Joe Rogan’s unconventional approach to podcasting has landed him and the streaming platform that hosts his show in hot water
A few weeks ago, musicians like Neil Young, Joni Mitchell and Paul Simon all made the decision to pull their music from Spotify, saying Rogan’s podcast – which has repeatedly aired contentious views, and sometimes misinformation, regarding the Covid-19 pandemic, vaccines, and other issues – was harming society, and Spotify, which doesn’t edit or fact-check the podcast, was enabling this.
On today’s episode of The Detail, Emile Donovan speaks to the host of RNZ’s Mediawatch, Colin Peacock, and RNZ’s head of podcasts, Tim Watkin, about how the saga has unfolded; what it says about the state of popular trust in media and current affairs; and the uneasy questions platforms like Spotify face, as they pivot away from their original business models and into the realms of news and current affairs.

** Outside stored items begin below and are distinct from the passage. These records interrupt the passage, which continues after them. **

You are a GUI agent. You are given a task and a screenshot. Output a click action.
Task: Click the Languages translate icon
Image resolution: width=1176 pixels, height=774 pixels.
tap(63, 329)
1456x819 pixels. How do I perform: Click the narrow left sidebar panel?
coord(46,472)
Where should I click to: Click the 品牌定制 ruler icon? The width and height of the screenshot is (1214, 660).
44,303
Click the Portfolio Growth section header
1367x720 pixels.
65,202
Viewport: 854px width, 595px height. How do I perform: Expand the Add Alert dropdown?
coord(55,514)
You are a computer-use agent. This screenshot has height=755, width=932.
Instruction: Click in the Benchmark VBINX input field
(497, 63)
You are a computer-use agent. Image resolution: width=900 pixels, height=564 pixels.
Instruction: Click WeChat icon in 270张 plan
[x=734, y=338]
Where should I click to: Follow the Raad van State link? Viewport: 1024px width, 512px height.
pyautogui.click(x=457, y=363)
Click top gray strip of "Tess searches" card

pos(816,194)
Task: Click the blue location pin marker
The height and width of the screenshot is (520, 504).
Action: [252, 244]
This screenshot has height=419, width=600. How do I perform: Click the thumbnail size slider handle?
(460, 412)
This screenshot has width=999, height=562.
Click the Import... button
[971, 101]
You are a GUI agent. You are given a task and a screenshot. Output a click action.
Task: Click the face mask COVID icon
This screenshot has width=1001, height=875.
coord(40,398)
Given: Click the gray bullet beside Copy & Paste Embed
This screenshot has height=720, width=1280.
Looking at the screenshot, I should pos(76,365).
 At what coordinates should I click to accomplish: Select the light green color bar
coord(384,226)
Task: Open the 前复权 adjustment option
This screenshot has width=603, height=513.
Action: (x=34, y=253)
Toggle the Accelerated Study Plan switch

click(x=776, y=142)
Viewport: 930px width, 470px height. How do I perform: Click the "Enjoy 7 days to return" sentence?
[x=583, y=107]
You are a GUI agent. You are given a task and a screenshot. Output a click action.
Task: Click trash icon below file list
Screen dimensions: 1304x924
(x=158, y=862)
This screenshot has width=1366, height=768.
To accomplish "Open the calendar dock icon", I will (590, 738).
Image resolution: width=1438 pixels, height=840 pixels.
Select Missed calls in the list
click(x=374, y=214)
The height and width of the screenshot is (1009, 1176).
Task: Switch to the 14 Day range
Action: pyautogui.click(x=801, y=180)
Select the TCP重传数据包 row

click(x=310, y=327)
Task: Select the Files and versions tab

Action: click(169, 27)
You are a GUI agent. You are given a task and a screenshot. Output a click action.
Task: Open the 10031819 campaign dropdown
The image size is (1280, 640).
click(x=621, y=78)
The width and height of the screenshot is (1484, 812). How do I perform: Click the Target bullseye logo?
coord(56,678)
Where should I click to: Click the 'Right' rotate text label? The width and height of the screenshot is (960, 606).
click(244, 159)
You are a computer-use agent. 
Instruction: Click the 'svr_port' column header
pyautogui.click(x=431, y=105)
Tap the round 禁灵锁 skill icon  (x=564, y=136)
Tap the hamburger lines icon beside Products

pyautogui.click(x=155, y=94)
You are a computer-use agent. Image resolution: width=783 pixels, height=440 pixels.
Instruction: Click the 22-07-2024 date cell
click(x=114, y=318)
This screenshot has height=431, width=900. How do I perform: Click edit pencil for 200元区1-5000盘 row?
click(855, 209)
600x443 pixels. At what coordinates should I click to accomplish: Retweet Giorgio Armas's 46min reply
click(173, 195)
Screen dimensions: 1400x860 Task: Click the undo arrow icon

Every episode of The Joe Rogan Experience – which can stretch to three or four hours in length – is listened to by about 11 million people. It’s this popularity that led to an astonishing deal last year, in which Spotify paid Rogan a reported US$100 million for exclusive distribution rights to the podcast.
But the platform and the product are somewhat uneasy bedfellows: Rogan’s image is that of a free-thinking, anti-authoritarian, open-minded renegade, someone who isn’t wedded to political ideology, who challenges the popular consensus.
Spotify, on the other hand, is as corporate an entity as you can get: it’s won the battle for online music streaming and is now looking to dominate the field of podcasts – Rogan’s being an integral part of that strategy.
The unpolished, spontaneous nature of Rogan’s podcast pushes the boundaries; sometimes it crosses them. The host – who freely admits to not preparing for interviews – sometimes features guests whose views venture into the conspiratorial, and sometimes outright dangerous.
This is particularly true in the age of Covid-19: the pandemic is the biggest story in town and it’s forced many programmes and podcasts – including The Joe Rogan Experience – to pivot from their usual fare to becoming heavily Covid-centric, even when those involved have little to no expertise on reading, researching, or interviewing people about these dynamic scientific developments.
So where does the responsibility lie for making sure what gets published is accurate, or mistruths are challenged?
“[Rogan’s] getting so much money, tens of millions of dollars at least, from this multi-year deal with Spotify. That means you don’t have an excuse not to create a decent product,” Peacock says.
“Why not try harder, or use the power of the internet to ameliorate some of these concerns?
“If the appeal of it is he’s just a normal guy, asking normal questions … he’s got his own website, Spotify has its own platform; why not post links, why not pay a few people to run through some of the claims if they turn out to be controversial? Get ahead of it and prepare some contrary information.
“I think that would be a good thing.”